§ Direction: Using the Alumni Pathways data pipeline page below, decide whether each statement agrees with it: (a) the document status is listed as review; (b) the Alumni Pathways data pipeline was originally designed to handle rising sales together with more frequent data updates; (c) Hunter Burk is named as the epic owner. Answer each with yes or no and quote the page's deciding words.

§ Text extract:
--

/
Alumni Pathways: Next Generation Data Pipeline

Alumni Pathways: Next Generation Data Pipeline

 

Created Date

Mar 31, 2023

Last Major Update

Aug 24, 2023 (in preparation for PI 6)

Target PI

PI 3: Research (architecture), prioritization, planning, and begin building (not yet user-facing)
PI 4:

  • Docs (Hunter): Continue building with aggressive/stretch target of completing an end-to-end parallel process to what CDOT does today

  • Micro (Chris K.):

    • Add in new NSC fields in old version of the API

    • Finish out the work for schema v2

PI 5 & on: see https://docs.google.com/document/d/1Z__f34WEBTn5_qGuqyeVmv2pHX9ddJG1-ylcEebLkC8/edit

PI-6: see https://docs.google.com/document/d/1K11u825jxt2gmtA2JmgxhRAbiHasYkYekfNnDi6T_JA/edit?usp=sharing

Target Release

Base functionality completed in PI 5 (based on expectations set with customers & stakeholders that these would be released by the end of Q3 ‘23)

PI-6: Release targeted enhancements and improve quality to meet standards

Jira Epics

Documents -

CDOT - https://economicmodeling.atlassian.net/browse/AOD-740

Micro -

Analyst RED -

RAPTOR -

Document Status

REVIEW

Epic Owner

@Gavin Esser

Stakeholder

@Kaleb Trotter @Hunter Burk @Chris Kellogg @Dave Wallace (Deactivated) @Matt McNair

Engineering Team(s) Involved

Documents, Micro, Analyst RED / possibly: CDOT& RAPTOR

PART 1

Customer/User Job-to-be-Done or Problem

Lightcast’s Education business unit is working aggressively to ramp up Alumni Pathways sales and retention while simultaneously increasing data update frequencies. However, the data pipeline for Alumni Pathways was never intended to handle this combined load but instead has significant fragility arising from the scrappy way it was originally built (which heavily relies on Microsoft Excel and manual processes).

--

(Entries drawn from a collection)
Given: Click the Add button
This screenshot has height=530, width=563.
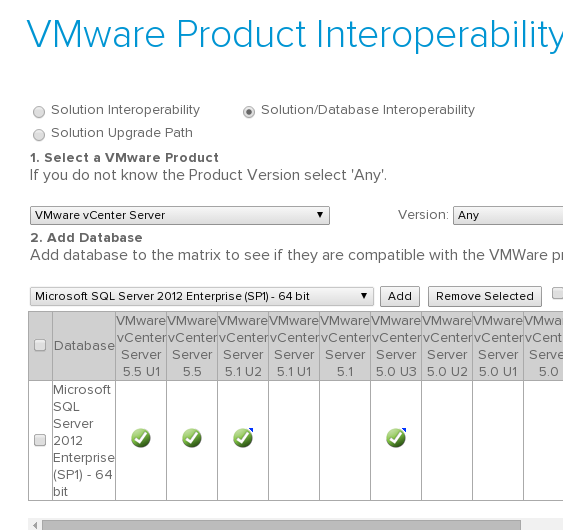Looking at the screenshot, I should tap(400, 296).
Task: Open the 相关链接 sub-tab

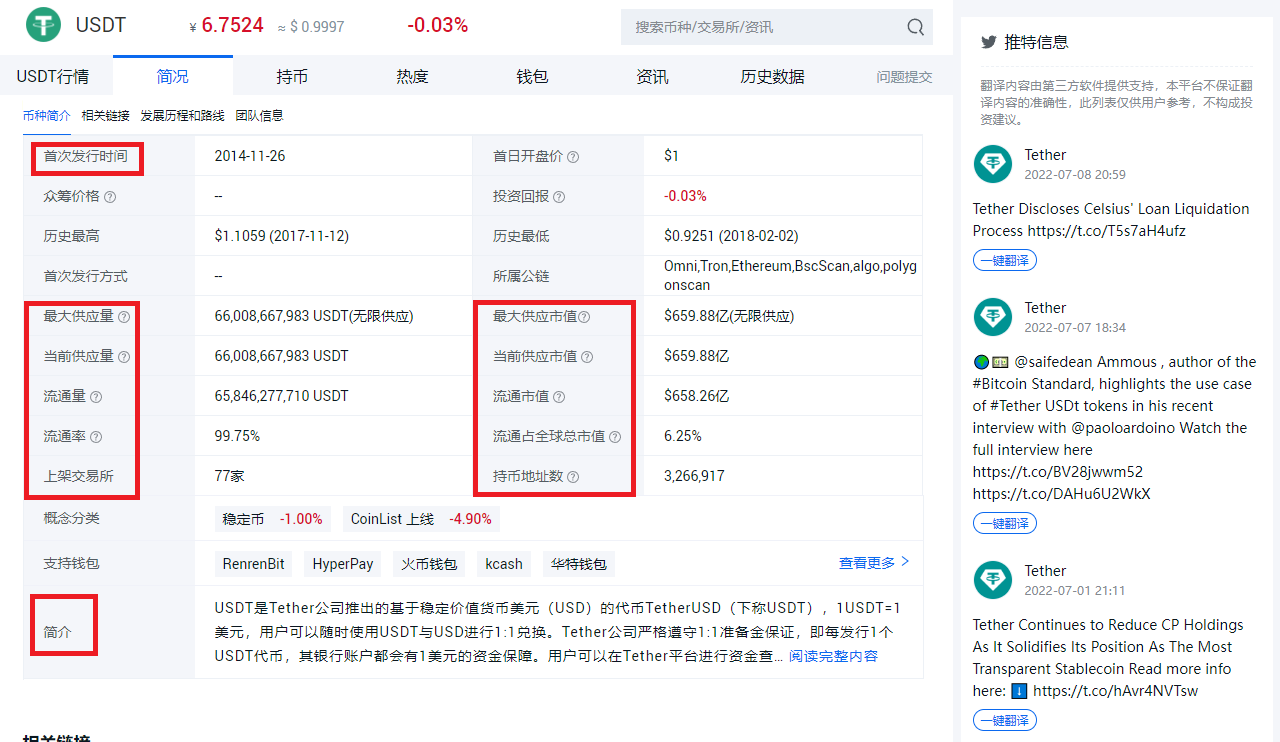Action: coord(105,116)
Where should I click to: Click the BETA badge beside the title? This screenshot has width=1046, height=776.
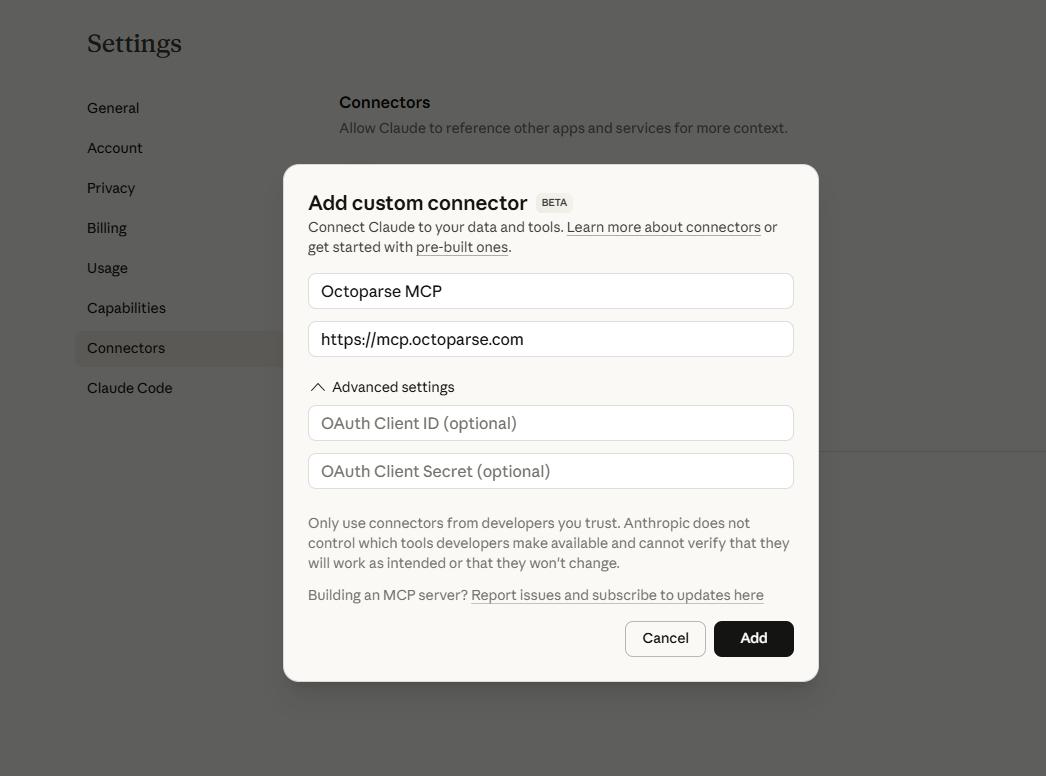click(554, 203)
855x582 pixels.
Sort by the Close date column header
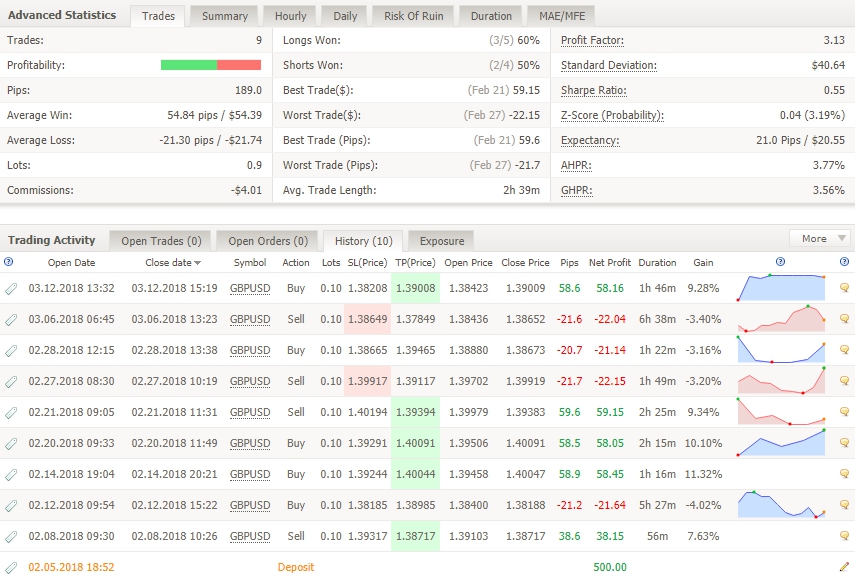pyautogui.click(x=171, y=263)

--

§ Solution to this exercise:
(a) Yes: "REVIEW"
(b) No: "the data pipeline for Alumni Pathways was never intended to handle this combined load"
(c) No: "@Gavin Esser"